Write out the data below word for word, leaving out the pictures.

## RECORDS FOR THE TASK
-- start --
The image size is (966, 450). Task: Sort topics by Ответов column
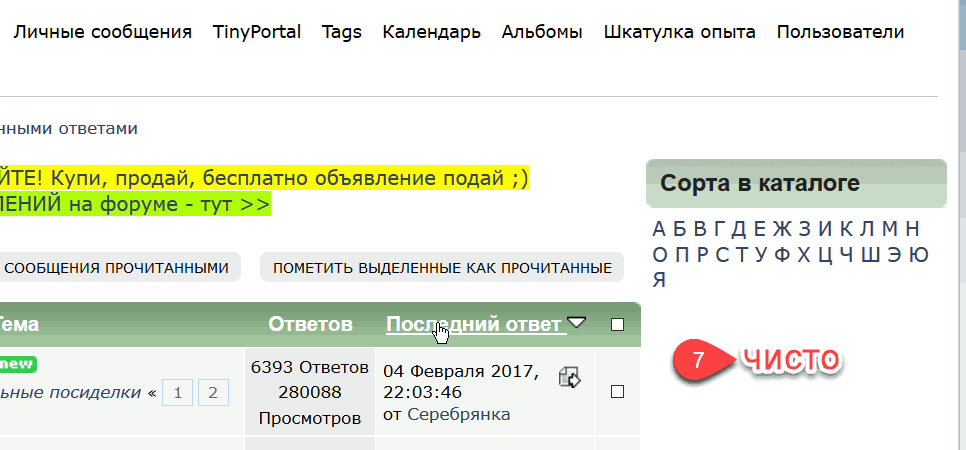310,324

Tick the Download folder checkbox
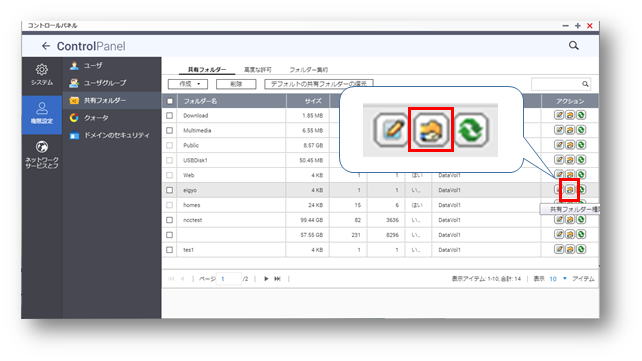[x=170, y=116]
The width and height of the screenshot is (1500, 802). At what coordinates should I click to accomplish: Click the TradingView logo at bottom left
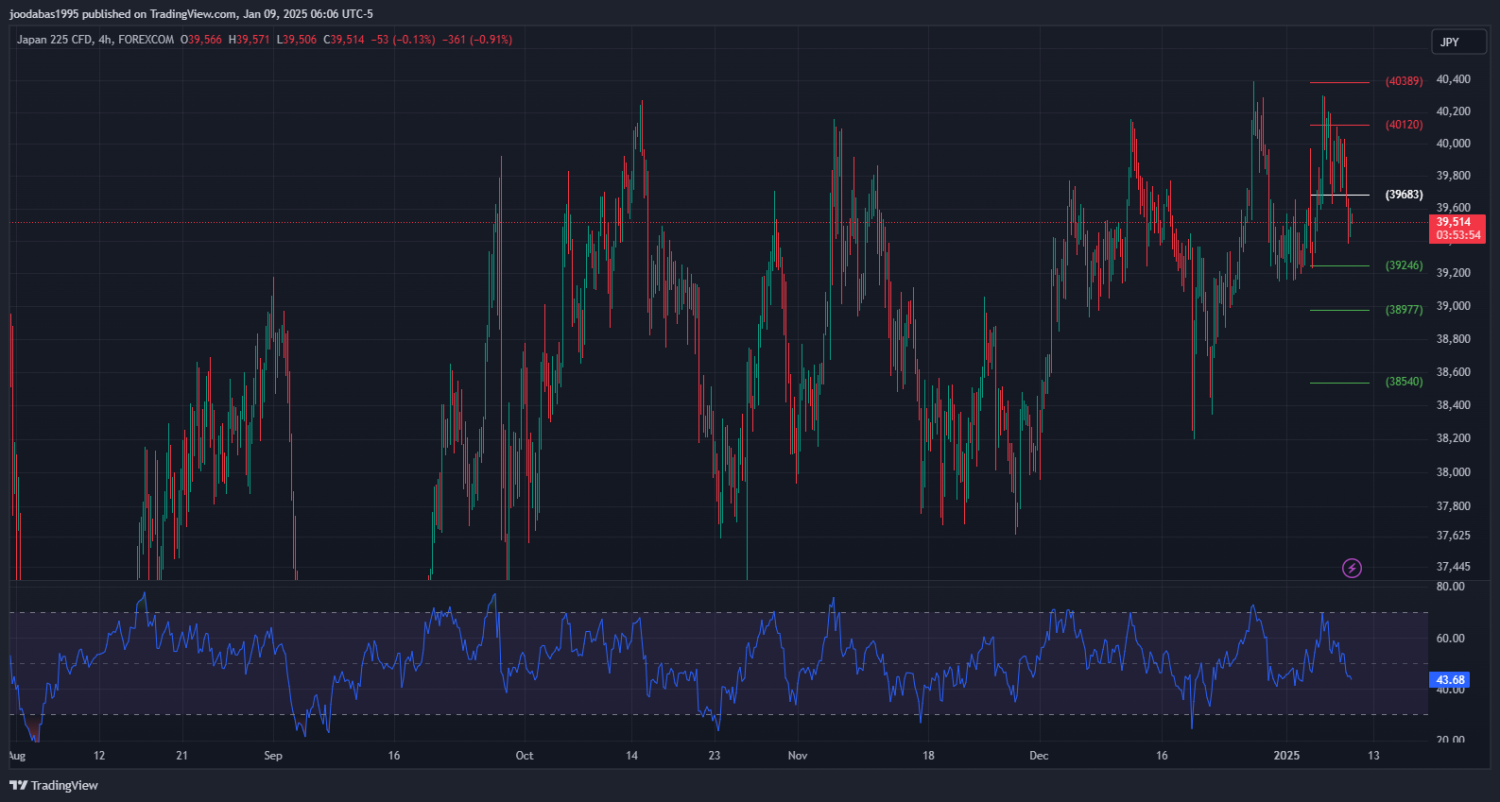click(54, 786)
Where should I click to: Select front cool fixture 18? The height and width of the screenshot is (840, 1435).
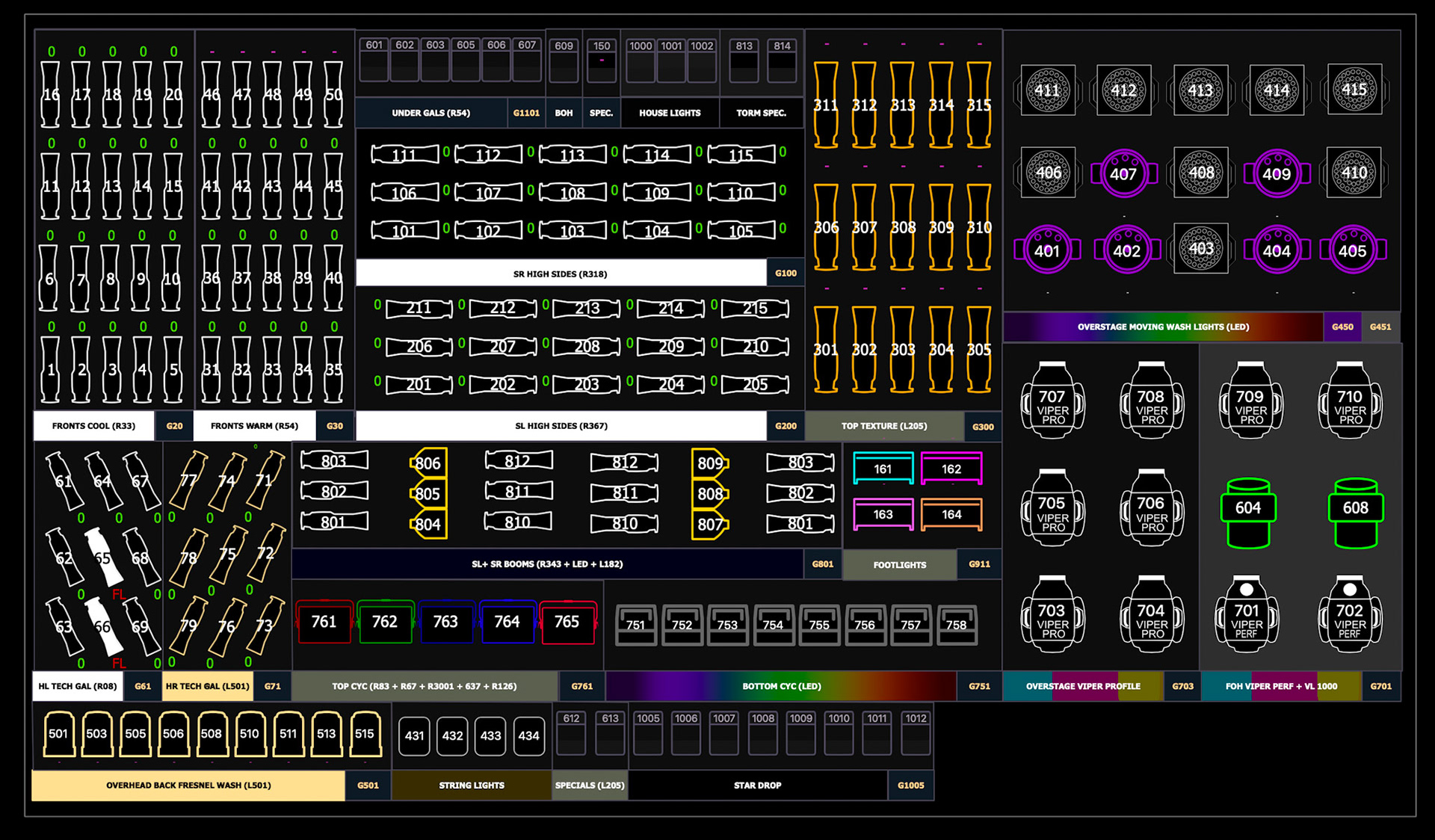click(x=112, y=94)
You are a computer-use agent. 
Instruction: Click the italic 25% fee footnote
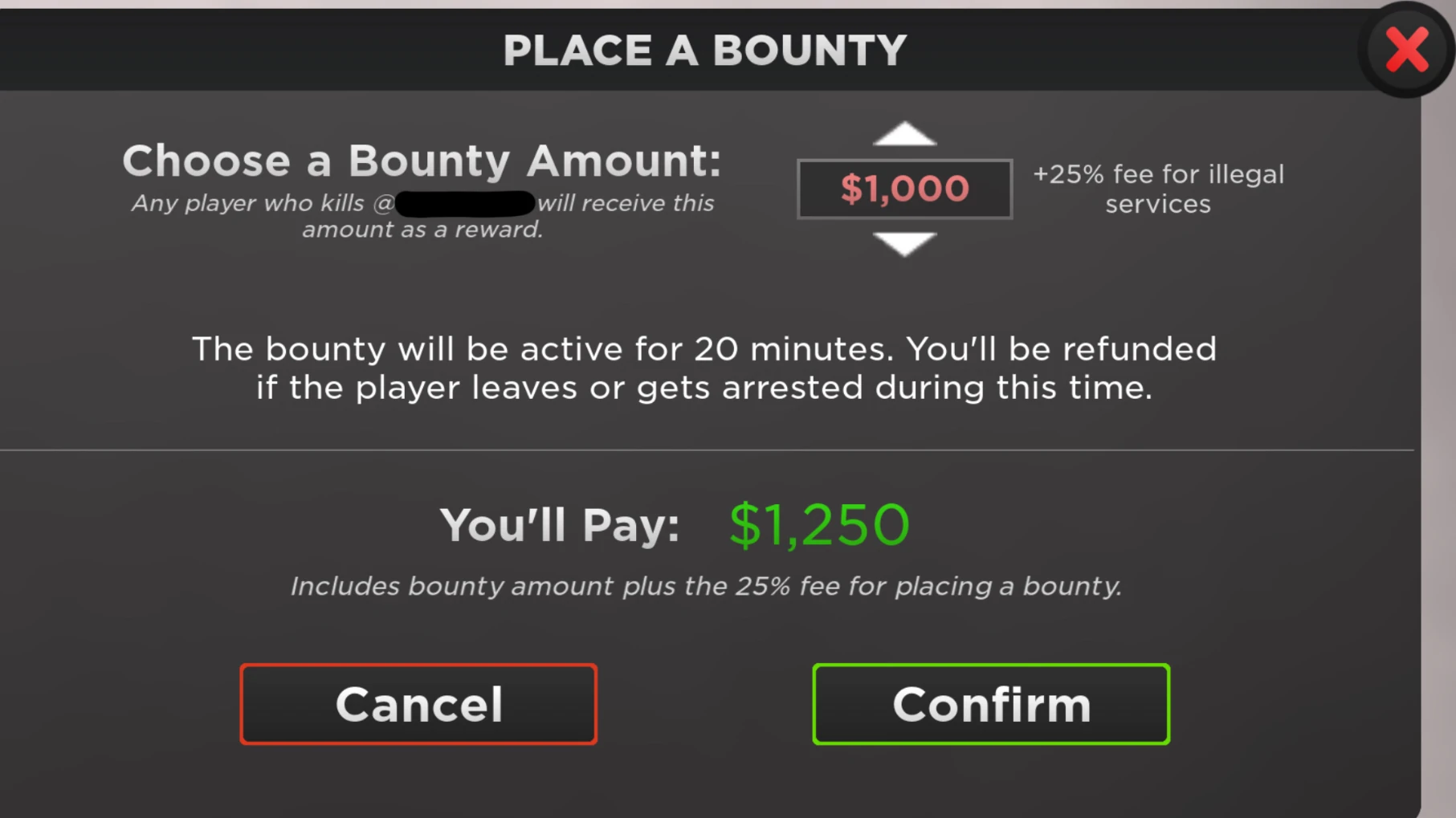[x=705, y=586]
-- end --
## RESPONSE TO THE EXERCISE
The image size is (966, 450). Task: Sort topics by Ответов column
310,324

Tick the Download folder checkbox
[x=170, y=116]
The width and height of the screenshot is (1500, 802). At what coordinates should I click to accomplish: Click the TradingView logo at bottom left
click(54, 786)
Where should I click to: Select front cool fixture 18? The height and width of the screenshot is (840, 1435).
click(x=112, y=94)
You are a computer-use agent. 
Instruction: Click the italic 25% fee footnote
[x=705, y=586]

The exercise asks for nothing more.